### Exercise details
Would you reproduce, without any alteration, the lines from the opening line of the entries through the line that has "Given: Select 售后订单 in the submenu" in it?

### The data
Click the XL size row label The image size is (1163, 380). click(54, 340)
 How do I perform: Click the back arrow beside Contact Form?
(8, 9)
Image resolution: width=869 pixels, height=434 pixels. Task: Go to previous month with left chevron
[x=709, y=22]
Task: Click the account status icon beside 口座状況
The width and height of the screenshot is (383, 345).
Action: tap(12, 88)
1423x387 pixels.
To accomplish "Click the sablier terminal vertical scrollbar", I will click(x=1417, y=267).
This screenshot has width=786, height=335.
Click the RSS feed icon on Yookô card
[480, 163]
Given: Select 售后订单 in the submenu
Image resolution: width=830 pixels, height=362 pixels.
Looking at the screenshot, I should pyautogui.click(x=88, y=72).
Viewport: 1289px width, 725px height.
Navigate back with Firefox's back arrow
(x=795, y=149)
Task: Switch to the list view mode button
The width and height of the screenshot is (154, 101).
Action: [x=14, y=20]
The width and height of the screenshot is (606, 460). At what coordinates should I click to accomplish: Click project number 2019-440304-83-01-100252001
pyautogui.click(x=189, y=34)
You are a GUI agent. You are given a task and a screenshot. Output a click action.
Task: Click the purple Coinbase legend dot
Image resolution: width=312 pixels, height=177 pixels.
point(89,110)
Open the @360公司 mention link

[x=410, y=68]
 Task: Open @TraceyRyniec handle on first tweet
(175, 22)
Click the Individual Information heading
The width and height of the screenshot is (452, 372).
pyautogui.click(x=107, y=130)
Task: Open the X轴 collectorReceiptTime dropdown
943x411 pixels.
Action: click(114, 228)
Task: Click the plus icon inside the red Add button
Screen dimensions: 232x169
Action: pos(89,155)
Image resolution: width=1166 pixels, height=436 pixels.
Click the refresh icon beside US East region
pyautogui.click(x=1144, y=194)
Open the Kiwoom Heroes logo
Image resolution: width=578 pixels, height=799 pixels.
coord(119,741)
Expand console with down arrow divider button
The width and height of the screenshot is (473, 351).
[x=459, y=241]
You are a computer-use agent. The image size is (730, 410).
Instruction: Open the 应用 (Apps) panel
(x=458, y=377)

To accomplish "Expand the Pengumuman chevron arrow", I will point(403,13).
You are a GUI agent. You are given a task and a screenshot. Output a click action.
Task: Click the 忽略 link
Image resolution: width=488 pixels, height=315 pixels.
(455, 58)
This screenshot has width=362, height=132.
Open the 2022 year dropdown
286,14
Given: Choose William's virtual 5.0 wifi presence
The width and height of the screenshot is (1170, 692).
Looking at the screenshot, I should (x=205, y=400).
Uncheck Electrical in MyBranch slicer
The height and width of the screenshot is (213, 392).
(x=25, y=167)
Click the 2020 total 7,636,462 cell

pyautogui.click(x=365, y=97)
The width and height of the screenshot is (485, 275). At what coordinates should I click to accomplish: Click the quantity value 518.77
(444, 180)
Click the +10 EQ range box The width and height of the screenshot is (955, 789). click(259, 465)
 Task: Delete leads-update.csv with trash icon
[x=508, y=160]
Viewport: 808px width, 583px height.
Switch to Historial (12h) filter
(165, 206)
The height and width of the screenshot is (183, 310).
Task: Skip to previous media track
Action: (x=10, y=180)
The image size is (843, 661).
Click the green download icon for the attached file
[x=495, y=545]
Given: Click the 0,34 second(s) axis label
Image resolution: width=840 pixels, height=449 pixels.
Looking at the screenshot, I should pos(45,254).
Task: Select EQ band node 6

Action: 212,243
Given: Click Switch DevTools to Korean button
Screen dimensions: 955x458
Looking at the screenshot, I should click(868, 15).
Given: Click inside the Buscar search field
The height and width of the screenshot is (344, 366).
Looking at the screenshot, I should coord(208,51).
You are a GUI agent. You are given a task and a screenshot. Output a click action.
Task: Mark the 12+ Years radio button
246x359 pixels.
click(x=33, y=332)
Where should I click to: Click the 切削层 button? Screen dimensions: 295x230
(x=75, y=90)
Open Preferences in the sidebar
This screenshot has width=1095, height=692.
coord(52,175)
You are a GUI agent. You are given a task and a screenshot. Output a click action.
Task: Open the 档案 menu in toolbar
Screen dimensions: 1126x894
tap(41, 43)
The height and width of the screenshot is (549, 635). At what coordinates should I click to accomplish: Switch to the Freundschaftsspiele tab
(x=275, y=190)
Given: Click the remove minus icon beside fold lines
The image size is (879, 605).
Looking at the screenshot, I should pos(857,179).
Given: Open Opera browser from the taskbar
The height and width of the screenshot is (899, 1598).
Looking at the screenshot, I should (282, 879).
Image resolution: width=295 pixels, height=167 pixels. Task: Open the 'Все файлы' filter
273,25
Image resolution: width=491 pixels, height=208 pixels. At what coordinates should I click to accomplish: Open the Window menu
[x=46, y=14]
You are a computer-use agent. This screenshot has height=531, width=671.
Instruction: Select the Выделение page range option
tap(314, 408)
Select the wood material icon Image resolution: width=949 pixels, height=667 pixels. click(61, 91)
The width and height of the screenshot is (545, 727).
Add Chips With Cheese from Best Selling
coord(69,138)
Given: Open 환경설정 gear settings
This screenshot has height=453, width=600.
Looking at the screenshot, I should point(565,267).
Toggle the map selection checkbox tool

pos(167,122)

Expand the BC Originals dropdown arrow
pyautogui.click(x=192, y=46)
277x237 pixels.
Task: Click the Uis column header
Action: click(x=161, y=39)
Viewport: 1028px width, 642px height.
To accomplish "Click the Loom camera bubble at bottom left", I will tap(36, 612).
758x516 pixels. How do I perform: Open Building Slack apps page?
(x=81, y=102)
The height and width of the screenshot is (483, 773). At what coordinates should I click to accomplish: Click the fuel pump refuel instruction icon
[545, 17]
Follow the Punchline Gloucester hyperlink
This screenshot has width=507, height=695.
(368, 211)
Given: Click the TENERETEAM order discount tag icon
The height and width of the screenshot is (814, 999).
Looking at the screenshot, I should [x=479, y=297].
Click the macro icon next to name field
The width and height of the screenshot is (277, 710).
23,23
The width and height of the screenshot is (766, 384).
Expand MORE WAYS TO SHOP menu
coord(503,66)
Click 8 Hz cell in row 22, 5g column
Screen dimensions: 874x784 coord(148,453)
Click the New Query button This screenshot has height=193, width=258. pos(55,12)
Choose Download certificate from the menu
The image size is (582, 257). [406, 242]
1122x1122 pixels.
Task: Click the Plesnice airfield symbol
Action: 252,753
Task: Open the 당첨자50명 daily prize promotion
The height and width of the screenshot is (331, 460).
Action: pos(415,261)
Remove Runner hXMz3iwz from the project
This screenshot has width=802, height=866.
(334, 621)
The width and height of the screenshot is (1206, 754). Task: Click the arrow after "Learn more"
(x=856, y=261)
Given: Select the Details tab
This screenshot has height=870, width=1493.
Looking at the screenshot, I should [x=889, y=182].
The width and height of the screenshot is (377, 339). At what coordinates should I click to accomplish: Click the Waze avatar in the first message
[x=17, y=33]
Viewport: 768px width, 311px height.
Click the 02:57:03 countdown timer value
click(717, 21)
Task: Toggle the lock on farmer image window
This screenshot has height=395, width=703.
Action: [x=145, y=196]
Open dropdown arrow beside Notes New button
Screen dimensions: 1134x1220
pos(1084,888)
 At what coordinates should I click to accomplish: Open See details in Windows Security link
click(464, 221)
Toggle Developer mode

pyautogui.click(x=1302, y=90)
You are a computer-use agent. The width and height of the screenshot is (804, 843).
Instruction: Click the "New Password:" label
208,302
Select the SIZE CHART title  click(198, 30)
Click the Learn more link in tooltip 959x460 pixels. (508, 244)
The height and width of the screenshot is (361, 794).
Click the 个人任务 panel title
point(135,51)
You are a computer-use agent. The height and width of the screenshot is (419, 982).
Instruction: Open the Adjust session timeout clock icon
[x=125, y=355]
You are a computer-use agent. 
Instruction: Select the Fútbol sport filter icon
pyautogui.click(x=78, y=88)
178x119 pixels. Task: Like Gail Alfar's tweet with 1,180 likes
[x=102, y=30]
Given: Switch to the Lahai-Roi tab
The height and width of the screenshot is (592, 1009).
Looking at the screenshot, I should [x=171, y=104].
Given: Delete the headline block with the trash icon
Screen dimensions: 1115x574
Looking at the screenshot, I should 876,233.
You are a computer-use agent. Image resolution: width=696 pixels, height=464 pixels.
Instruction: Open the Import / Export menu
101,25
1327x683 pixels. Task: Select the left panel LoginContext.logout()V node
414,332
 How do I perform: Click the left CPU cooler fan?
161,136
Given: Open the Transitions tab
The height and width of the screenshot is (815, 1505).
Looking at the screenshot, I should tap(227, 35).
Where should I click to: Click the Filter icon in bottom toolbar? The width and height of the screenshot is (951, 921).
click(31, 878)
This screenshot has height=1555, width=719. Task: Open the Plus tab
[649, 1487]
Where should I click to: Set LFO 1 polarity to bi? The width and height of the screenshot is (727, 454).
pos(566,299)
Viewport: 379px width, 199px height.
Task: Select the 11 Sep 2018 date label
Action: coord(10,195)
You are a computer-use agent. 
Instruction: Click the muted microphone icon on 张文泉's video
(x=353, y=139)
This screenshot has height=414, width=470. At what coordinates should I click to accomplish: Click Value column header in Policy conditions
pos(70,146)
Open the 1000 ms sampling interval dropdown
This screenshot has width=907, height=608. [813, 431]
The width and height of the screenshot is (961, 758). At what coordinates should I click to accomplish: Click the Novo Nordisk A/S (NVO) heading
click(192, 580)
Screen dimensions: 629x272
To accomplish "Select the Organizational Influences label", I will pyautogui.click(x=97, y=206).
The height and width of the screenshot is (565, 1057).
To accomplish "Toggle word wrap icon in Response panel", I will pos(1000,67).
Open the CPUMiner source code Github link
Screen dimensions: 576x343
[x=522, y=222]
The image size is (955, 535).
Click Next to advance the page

### Exercise solution
Click the XL size row label The image size is (1163, 380). click(54, 340)
 How do I perform: Click the back arrow beside Contact Form?
(8, 9)
Image resolution: width=869 pixels, height=434 pixels. Task: Go to previous month with left chevron
[x=709, y=22]
Task: Click the account status icon beside 口座状況
The width and height of the screenshot is (383, 345).
Action: tap(12, 88)
1423x387 pixels.
To accomplish "Click the sablier terminal vertical scrollbar", I will click(x=1417, y=267).
This screenshot has width=786, height=335.
Click the RSS feed icon on Yookô card
[480, 163]
Given: Select 售后订单 in the submenu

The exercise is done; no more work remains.